练习题:
a. 把记录从开头一直到含有“coordinates (274, 80).”的那一行原样输出，首尾两行都要包括在内。
b. 接着写讲Cassandra的这段文字的下文。

━━━━━ 文档节选

这个时候,Cassandra中就已经有3条数据了。
其中插入数据的各个字段含义如下:
image
接下来,我们执行查询操作:
cassandra> get Keyspace1.Standard1['jsmith']
(column=age, value=42; timestamp=1249930062801)
(column=first, value=John; timestamp=1249930053103)
(column=last, value=Smith; timestamp=1249930058345)
Returned 3 rows.
这样,我们就可以将之前插入的数据查询出来了。
排序
有一点需要明确,我们使用Cassandra的时候,数据在写入的时候就已经排好顺序了。
在某一个Key内的所有Column都是按照它的Name来排序的。我们可以在storage-conf.xml文件中指定排序的类型。
目前Cassandra提供的排序类型有:BytesType, UTF8Type,LexicalUUIDType, TimeUUIDType, AsciiType,和LongType。

━━━━━━━━━━
━━━━━ 待处理数据

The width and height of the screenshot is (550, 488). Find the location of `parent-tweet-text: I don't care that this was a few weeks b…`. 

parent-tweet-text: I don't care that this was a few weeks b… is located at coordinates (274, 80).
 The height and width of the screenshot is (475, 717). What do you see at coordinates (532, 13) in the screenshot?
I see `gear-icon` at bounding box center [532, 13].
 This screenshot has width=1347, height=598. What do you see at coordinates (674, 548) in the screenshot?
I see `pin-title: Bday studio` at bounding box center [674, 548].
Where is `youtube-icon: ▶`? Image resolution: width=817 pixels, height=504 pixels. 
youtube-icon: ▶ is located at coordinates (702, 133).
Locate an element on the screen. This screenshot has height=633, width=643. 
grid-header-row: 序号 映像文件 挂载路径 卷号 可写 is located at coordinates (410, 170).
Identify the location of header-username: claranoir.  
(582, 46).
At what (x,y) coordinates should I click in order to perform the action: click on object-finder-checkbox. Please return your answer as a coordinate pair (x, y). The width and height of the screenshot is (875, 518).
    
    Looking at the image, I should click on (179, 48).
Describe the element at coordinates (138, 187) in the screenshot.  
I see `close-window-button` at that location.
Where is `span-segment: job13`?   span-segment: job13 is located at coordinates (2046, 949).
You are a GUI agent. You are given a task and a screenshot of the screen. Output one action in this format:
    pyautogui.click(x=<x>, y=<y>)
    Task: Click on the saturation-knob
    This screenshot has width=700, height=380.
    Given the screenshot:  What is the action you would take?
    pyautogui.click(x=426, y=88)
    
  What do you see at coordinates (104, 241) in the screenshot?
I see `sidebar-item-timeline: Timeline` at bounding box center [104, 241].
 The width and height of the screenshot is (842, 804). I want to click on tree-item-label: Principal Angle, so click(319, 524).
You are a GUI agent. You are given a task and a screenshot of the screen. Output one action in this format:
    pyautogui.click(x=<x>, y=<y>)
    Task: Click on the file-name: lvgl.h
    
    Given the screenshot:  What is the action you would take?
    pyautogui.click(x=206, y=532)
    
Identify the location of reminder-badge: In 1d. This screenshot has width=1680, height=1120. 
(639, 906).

━━━━━━━━━━

编号答案:
a.
The width and height of the screenshot is (550, 488). Find the location of `parent-tweet-text: I don't care that this was a few weeks b…`. 

parent-tweet-text: I don't care that this was a few weeks b… is located at coordinates (274, 80).

b.
现在假设你的原始数据如下:
{name: 123, value: "hello there"},
{name: 832416, value: "kjjkbcjkcbbd"},
{name: 3, value: "101010101010"},
{name: 976, value: "kjjkbcjkcbbd"}
当我们storage-conf.xml文件中指定排序的类型为LongType时:
排序后的数据就是这样的:
{name: 3, value: "101010101010"},
{name: 123, value: "hello there"},
{name: 976, value: "kjjkbcjkcbbd"},
{name: 832416, value: "kjjkbcjkcbbd"}
如果我们指定排序的类型为UTF8Type
排序后的数据就是这样的:
{name: 123, value: "hello there"},
{name: 3, value: "101010101010"},
{name: 832416, value: "kjjkbcjkcbbd"},
{name: 976, value: "kjjkbcjkcbbd"}
大家可以看到,指定的排序类型不一样,排序的结果也是完全不同的。
对于SuperColumn,我们有一个额外的排序维度,所以我们可以指定CompareSubcolumnsWith来进行另一个维度的排序类型。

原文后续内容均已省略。